#### [PROBLEM STATEMENT]
Once the pictures have been removed, repeat the remainder of the records exactly.

#### [MATERIAL FOR THIS EXERCISE]
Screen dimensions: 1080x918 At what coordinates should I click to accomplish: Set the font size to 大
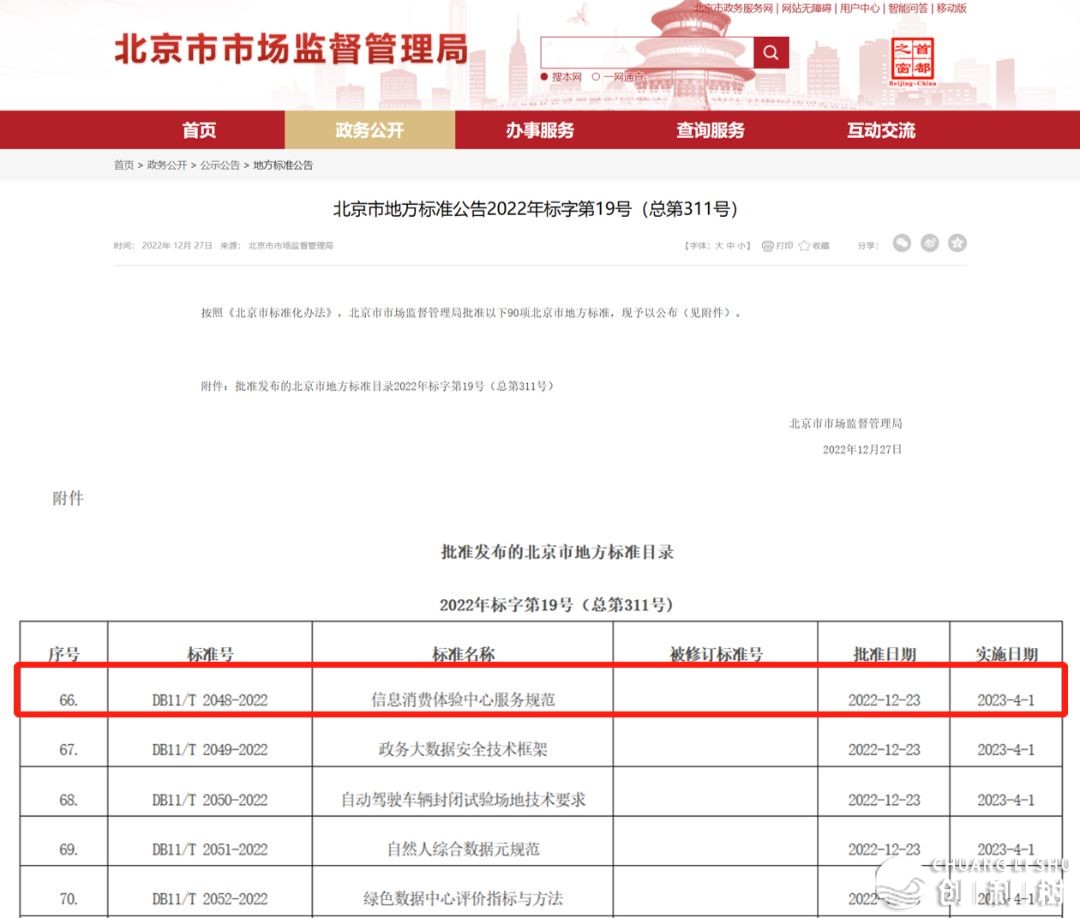coord(717,245)
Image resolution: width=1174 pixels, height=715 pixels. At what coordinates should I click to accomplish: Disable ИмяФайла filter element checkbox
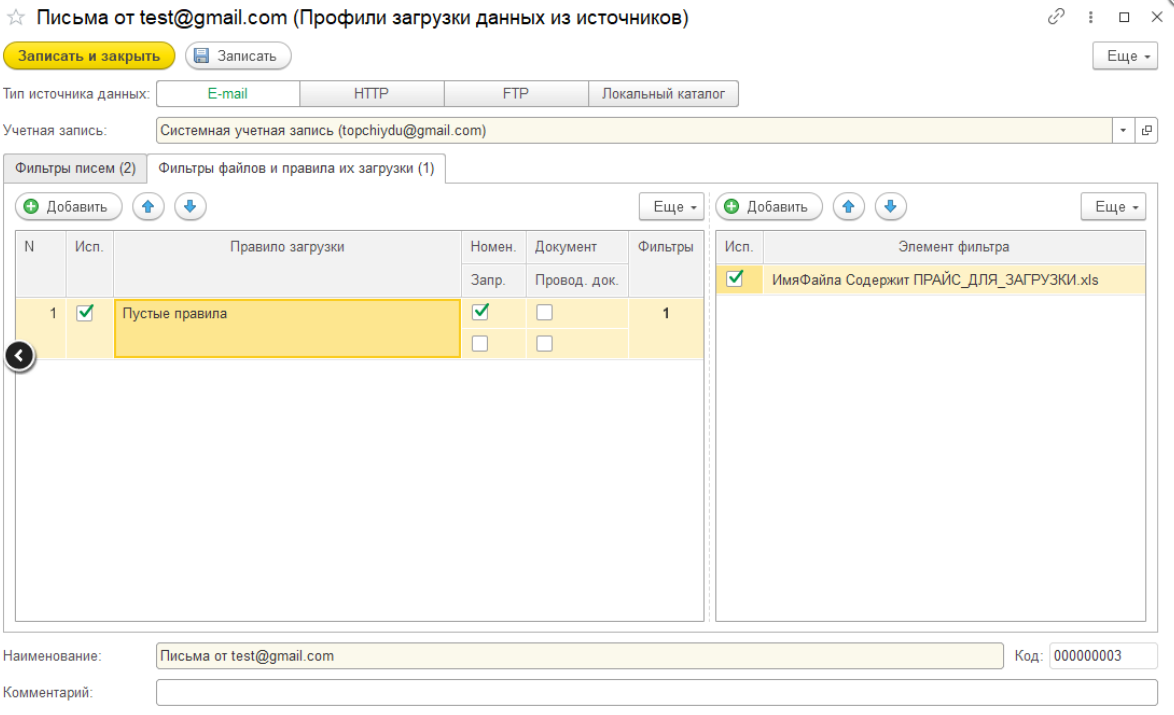pyautogui.click(x=735, y=279)
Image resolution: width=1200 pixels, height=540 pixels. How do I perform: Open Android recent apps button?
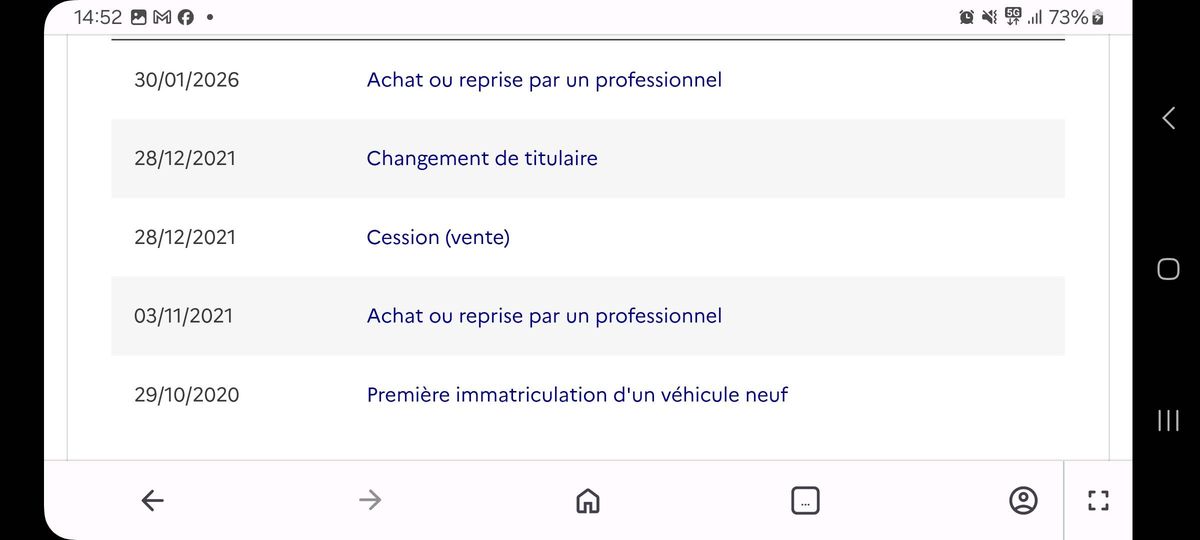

#### [WORKED SOLUTION]
Screen dimensions: 1080x918 At what coordinates should I click to accomplish: Set the font size to 大
coord(717,245)
Image resolution: width=1174 pixels, height=715 pixels. At what coordinates should I click to accomplish: Disable ИмяФайла filter element checkbox
pyautogui.click(x=735, y=279)
Image resolution: width=1200 pixels, height=540 pixels. How do I perform: Open Android recent apps button?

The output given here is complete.